▶ Goal of the exercise: Only lines holding the word "Mijn" should be copied from the material.

▶ Working data:
______________________________
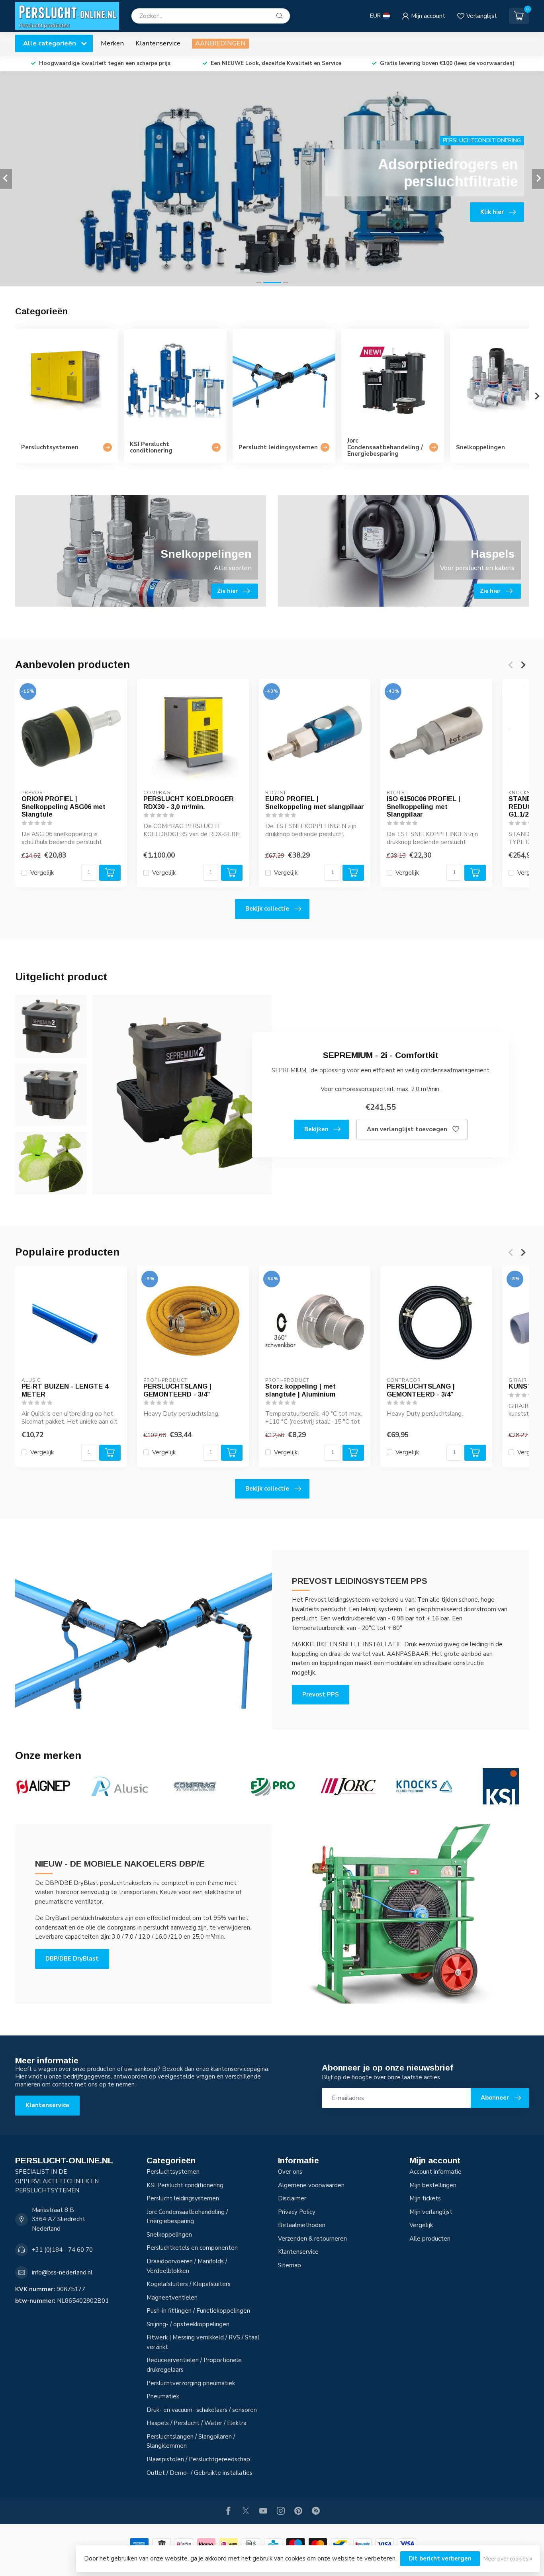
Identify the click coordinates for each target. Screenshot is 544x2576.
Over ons (290, 2172)
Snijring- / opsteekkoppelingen (188, 2324)
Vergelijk (42, 873)
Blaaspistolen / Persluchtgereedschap (198, 2459)
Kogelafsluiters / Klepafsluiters (189, 2284)
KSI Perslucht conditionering (185, 2185)
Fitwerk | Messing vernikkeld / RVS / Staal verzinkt (203, 2342)
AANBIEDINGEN (220, 43)
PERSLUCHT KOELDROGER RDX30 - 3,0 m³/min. (188, 802)
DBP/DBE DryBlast (72, 1959)
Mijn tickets (425, 2198)
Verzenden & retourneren (312, 2239)
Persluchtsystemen (173, 2172)
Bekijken (316, 1129)
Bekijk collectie (267, 909)
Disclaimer (292, 2198)
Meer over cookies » (507, 2558)
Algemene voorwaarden (311, 2185)
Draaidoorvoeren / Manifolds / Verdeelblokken (187, 2266)
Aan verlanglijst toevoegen (407, 1129)
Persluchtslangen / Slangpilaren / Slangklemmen (191, 2441)
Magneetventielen (172, 2298)
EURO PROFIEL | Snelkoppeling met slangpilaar (314, 802)
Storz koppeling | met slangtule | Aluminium (300, 1390)
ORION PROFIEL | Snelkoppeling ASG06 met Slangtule (64, 806)
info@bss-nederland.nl (62, 2272)
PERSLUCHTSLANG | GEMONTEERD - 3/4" (177, 1390)
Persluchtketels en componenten (192, 2248)
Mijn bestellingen (432, 2185)
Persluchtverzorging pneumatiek (191, 2383)
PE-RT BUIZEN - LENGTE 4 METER (65, 1390)
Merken (112, 43)
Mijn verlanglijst (430, 2212)
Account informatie (435, 2172)
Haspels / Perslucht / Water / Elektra (197, 2423)
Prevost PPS (320, 1694)
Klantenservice (157, 43)
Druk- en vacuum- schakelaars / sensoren (202, 2410)
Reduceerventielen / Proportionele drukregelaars (194, 2365)
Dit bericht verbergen (440, 2558)
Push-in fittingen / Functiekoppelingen (198, 2311)
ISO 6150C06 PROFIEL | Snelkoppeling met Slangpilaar (423, 806)
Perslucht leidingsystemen (183, 2198)
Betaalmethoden (301, 2225)
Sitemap (289, 2265)
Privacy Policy (296, 2212)
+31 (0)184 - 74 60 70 (62, 2250)
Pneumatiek (163, 2396)
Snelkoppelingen (169, 2235)
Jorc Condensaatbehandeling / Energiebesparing (187, 2216)
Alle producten (429, 2239)
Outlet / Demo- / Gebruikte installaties (199, 2473)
______________________________
▶ Result of the task:
Mijn tickets (425, 2198)
Mijn bestellingen (432, 2185)
Mijn verlanglijst (430, 2212)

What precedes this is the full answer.